Stated goal
Write out every line of the records below as a numbered list, omitting the blank lines.

Provided information
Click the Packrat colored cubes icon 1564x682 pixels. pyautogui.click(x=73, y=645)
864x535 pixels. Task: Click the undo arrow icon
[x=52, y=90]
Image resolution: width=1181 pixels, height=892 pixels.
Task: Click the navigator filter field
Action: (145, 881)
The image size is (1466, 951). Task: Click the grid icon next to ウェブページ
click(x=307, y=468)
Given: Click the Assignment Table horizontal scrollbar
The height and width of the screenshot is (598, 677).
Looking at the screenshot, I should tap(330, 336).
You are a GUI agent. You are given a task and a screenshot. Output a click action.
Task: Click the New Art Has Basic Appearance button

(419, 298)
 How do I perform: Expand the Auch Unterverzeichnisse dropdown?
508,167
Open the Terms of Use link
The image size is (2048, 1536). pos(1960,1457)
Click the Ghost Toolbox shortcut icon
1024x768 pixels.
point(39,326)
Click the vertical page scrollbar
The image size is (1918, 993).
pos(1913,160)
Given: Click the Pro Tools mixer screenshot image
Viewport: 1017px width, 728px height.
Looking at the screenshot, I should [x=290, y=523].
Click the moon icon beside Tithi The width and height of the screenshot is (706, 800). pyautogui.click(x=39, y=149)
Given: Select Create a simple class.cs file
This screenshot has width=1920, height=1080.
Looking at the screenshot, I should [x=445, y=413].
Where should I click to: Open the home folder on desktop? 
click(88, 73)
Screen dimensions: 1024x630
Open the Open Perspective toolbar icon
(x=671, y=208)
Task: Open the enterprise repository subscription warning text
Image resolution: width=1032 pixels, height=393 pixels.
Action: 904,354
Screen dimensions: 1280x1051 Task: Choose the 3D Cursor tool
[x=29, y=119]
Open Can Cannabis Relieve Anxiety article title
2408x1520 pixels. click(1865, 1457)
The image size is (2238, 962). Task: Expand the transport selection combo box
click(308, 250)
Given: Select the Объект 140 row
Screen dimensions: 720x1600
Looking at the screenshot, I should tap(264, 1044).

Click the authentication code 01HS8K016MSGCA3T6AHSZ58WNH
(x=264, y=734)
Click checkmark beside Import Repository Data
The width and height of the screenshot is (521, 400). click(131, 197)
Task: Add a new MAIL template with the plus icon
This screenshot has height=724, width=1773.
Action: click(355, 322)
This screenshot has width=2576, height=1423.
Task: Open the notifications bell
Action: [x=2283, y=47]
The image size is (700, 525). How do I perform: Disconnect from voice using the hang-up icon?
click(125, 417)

Solution to this task
1. Click the Packrat colored cubes icon 1564x682 pixels. pyautogui.click(x=73, y=645)
2. 864x535 pixels. Task: Click the undo arrow icon
3. [x=52, y=90]
4. Image resolution: width=1181 pixels, height=892 pixels.
5. Task: Click the navigator filter field
6. Action: (145, 881)
7. The image size is (1466, 951). Task: Click the grid icon next to ウェブページ
8. click(x=307, y=468)
9. Given: Click the Assignment Table horizontal scrollbar
10. The height and width of the screenshot is (598, 677).
11. Looking at the screenshot, I should tap(330, 336).
12. You are a GUI agent. You are given a task and a screenshot. Output a click action.
13. Task: Click the New Art Has Basic Appearance button
14. (419, 298)
15.  How do I perform: Expand the Auch Unterverzeichnisse dropdown?
16. 508,167
17. Open the Terms of Use link
18. The image size is (2048, 1536). pos(1960,1457)
19. Click the Ghost Toolbox shortcut icon
20. 1024x768 pixels.
21. point(39,326)
22. Click the vertical page scrollbar
23. The image size is (1918, 993).
24. pos(1913,160)
25. Given: Click the Pro Tools mixer screenshot image
26. Viewport: 1017px width, 728px height.
27. Looking at the screenshot, I should [x=290, y=523].
28. Click the moon icon beside Tithi The width and height of the screenshot is (706, 800). pyautogui.click(x=39, y=149)
29. Given: Select Create a simple class.cs file
30. This screenshot has width=1920, height=1080.
31. Looking at the screenshot, I should [x=445, y=413].
32. Where should I click to: Open the home folder on desktop? 
33. click(88, 73)
34. Screen dimensions: 1024x630
35. Open the Open Perspective toolbar icon
36. (x=671, y=208)
37. Task: Open the enterprise repository subscription warning text
38. Image resolution: width=1032 pixels, height=393 pixels.
39. Action: 904,354
40. Screen dimensions: 1280x1051 Task: Choose the 3D Cursor tool
41. [x=29, y=119]
42. Open Can Cannabis Relieve Anxiety article title
43. 2408x1520 pixels. click(1865, 1457)
44. The image size is (2238, 962). Task: Expand the transport selection combo box
45. click(308, 250)
46. Given: Select the Объект 140 row
47. Screen dimensions: 720x1600
48. Looking at the screenshot, I should tap(264, 1044).
49. Click the authentication code 01HS8K016MSGCA3T6AHSZ58WNH
50. (x=264, y=734)
51. Click checkmark beside Import Repository Data
52. The width and height of the screenshot is (521, 400). click(131, 197)
53. Task: Add a new MAIL template with the plus icon
54. This screenshot has height=724, width=1773.
55. Action: click(355, 322)
56. This screenshot has width=2576, height=1423.
57. Task: Open the notifications bell
58. Action: [x=2283, y=47]
59. The image size is (700, 525). How do I perform: Disconnect from voice using the hang-up icon?
60. click(125, 417)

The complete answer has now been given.